Bubble Curtain with Bubble Tubing®
How Does the Bubble Curtain Work?
A bubble barrier is created by the action of an air compressor and a bubble tube Bubble Tubing®.
The interest of bubble curtains and the effect of air bubbles in water were extensively studied during the WWII period in order to block sound waves from submarines. Air bubbles in water have also been shown to reduce the rate of dispersion of sound waves and disrupt the propagation of energy densities that would normally be observed. The effectiveness of bubble curtains depends mainly on the frequency of the waves, the volume of air injected, the size of the bubbles, the number of pipes used and the distance between the bubbles coming out from the diffuser pipe.
The principle of operation of a bubble curtain is to create, more or less, a dense wall, a flexible bubble barrier, which rises continuously from the bottom of the water to the surface.

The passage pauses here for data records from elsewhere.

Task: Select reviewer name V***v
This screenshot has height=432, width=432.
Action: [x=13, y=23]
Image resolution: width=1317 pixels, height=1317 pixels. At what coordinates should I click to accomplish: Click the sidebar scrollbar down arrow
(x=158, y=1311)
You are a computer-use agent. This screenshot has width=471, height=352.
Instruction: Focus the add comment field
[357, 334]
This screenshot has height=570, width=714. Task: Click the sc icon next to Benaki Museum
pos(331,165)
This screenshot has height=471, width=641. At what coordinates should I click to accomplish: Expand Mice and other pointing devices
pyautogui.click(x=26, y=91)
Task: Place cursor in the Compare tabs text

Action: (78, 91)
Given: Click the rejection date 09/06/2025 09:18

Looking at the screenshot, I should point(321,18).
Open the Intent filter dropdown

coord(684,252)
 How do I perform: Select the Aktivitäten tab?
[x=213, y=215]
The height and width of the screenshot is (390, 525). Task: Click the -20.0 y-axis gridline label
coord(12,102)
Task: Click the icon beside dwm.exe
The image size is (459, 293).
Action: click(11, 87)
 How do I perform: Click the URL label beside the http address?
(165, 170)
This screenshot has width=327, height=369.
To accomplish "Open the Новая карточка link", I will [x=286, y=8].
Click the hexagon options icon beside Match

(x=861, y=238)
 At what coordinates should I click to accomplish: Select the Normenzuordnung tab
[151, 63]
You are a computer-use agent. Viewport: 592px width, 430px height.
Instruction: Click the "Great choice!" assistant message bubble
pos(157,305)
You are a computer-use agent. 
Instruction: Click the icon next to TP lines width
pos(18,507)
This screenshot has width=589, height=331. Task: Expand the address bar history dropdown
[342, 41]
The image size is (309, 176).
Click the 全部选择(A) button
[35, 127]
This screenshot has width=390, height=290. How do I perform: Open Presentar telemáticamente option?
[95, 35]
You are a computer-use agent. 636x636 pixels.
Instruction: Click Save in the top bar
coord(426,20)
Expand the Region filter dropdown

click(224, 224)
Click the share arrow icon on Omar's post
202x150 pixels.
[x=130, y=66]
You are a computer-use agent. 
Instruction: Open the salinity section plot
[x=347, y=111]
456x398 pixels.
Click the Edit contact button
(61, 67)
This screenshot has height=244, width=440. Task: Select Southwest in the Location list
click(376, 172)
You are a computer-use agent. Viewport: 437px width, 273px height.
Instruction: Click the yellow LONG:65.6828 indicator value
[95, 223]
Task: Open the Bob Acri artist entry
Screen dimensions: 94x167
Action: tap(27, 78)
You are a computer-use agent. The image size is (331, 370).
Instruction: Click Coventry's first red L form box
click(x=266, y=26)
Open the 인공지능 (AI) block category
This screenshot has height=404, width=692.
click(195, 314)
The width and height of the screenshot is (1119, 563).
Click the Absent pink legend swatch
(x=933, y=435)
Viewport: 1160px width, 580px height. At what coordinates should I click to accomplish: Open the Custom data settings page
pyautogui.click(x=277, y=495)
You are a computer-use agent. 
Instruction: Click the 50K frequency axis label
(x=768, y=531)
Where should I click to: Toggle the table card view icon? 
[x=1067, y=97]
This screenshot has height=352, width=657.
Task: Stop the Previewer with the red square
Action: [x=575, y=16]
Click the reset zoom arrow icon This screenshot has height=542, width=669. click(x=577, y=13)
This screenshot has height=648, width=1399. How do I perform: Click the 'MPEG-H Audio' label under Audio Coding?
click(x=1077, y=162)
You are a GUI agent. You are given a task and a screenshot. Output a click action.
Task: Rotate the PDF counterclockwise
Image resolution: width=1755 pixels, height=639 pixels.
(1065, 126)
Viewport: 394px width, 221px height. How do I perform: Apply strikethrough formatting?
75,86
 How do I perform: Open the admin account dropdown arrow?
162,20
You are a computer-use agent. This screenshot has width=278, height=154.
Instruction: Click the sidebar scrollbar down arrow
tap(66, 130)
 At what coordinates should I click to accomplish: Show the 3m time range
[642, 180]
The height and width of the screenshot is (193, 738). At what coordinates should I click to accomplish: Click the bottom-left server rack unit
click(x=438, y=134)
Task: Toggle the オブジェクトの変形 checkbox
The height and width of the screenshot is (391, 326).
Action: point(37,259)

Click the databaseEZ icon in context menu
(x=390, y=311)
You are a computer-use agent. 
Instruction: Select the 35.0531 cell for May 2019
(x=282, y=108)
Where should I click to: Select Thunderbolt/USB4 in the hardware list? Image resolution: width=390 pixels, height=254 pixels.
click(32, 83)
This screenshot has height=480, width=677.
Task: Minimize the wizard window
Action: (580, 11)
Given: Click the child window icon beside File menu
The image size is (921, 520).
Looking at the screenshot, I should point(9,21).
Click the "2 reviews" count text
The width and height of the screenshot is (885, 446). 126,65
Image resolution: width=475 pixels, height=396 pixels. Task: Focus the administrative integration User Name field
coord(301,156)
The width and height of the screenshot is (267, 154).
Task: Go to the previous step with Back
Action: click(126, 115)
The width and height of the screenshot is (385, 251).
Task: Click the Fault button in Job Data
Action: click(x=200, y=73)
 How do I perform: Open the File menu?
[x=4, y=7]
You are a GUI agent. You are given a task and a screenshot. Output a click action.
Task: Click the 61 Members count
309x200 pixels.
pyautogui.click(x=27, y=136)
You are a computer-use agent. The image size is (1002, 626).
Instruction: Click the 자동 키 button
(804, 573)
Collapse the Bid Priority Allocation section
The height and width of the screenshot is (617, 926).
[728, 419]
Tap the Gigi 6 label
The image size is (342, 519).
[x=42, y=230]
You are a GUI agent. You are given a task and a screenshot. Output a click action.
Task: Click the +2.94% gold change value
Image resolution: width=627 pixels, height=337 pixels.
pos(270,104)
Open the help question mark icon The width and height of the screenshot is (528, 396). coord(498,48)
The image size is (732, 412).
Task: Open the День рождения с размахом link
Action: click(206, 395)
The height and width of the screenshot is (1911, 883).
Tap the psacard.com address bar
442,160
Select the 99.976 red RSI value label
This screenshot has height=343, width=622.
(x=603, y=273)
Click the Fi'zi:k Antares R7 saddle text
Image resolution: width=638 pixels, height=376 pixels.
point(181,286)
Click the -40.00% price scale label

This wall of air bubbles is created using a properly matched compressor capable of running continuously at the estimated air volume. These bubble curtains will be used as a buffer zone to reduce the impact of shock waves and also sounds and frequencies dispersing in water from a source (for example the hammering of a pole at the bottom of the sea). The injected air flow must be large enough to form a very dense and efficient curtain of bubbles. Depending on the project, we regularly suggest installing double or triple bubble curtains to maximize the amount of bubbles present. In the case of double or triple curtains, the lines of Bubble Tubing® diffusers are installed parallel to each other at a distance specific to each project. The reasoning is that each layer of bubble contributes to the reduction of impacts. By adding layers, it is possible to increase protection to the aquatic environment.
Depending on the uses, the bubble curtain can also be referred to as an air bubble barrier, pneumatic air bubble barrier, compressed air barrier, air pulse barrier, air, bubble wall or sound barrier.